### WHAT YOU WILL DO:
From the first line of the entries down to the line with "Image resolution: width=1280", write out every line exactly; that last line counts, but pictures do not.

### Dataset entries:
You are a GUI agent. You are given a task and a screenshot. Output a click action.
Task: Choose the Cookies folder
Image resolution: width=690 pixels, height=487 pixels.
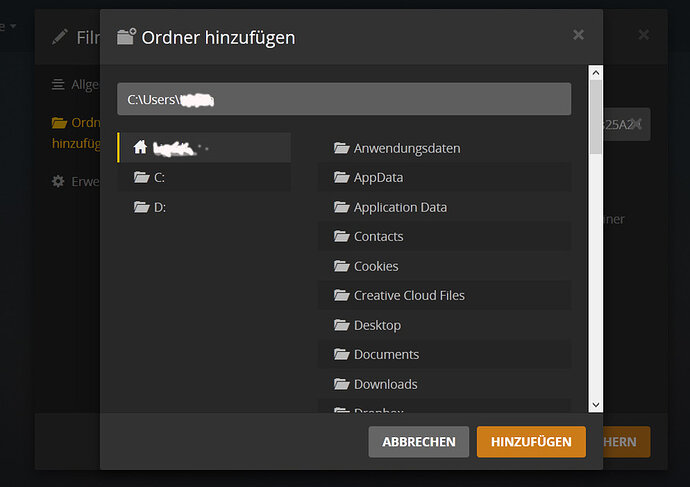point(444,266)
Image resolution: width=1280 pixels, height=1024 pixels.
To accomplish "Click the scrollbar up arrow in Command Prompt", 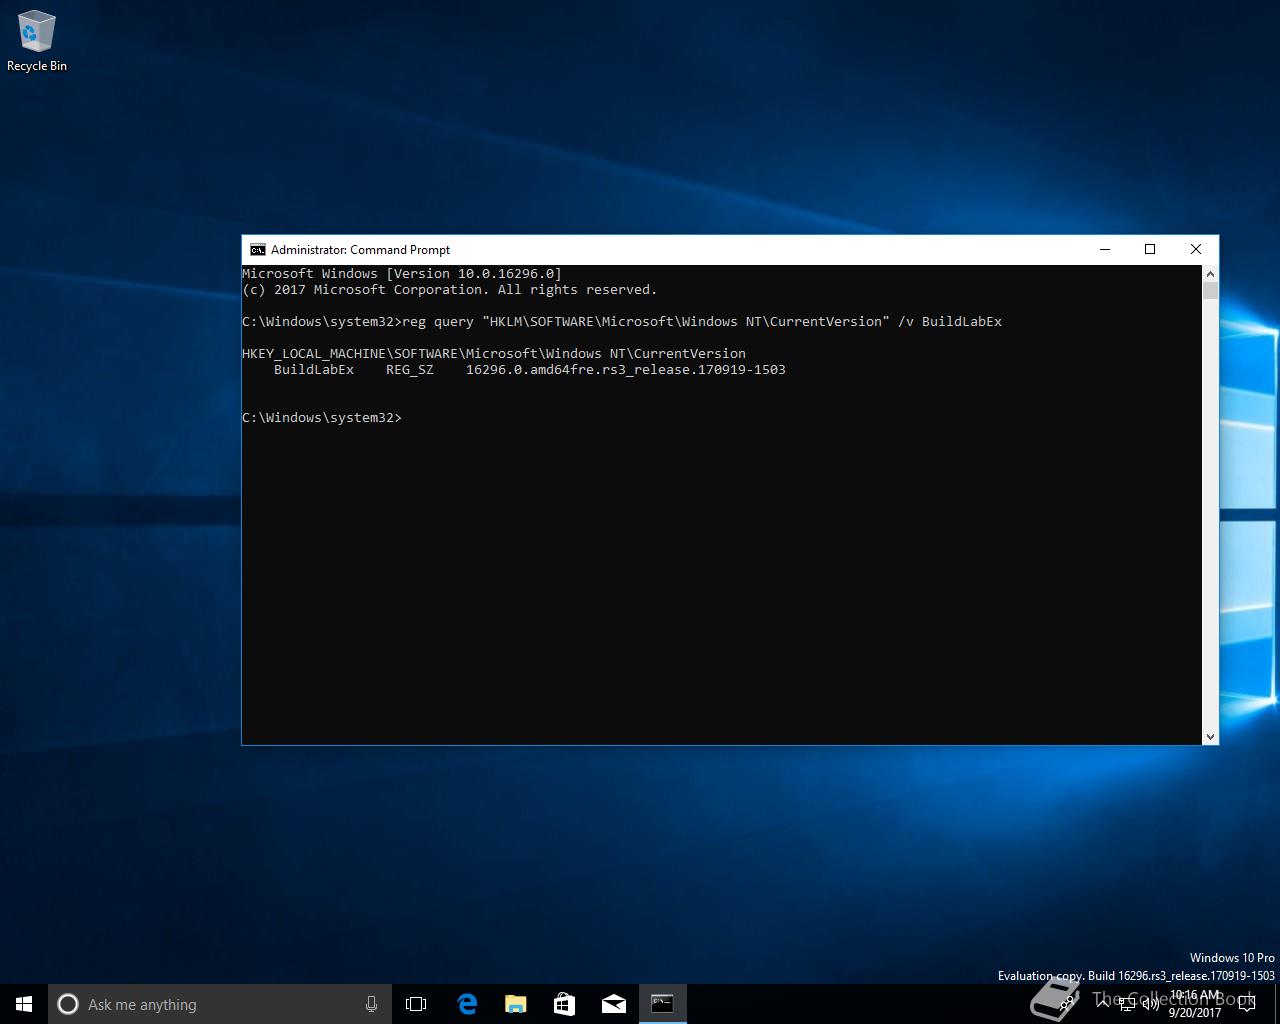I will click(x=1210, y=274).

### ANSWER BOX:
You are a GUI agent. You are given a task and a screenshot. Output a click action.
Task: Choose the Cookies folder
Image resolution: width=690 pixels, height=487 pixels.
point(444,266)
Image resolution: width=1280 pixels, height=1024 pixels.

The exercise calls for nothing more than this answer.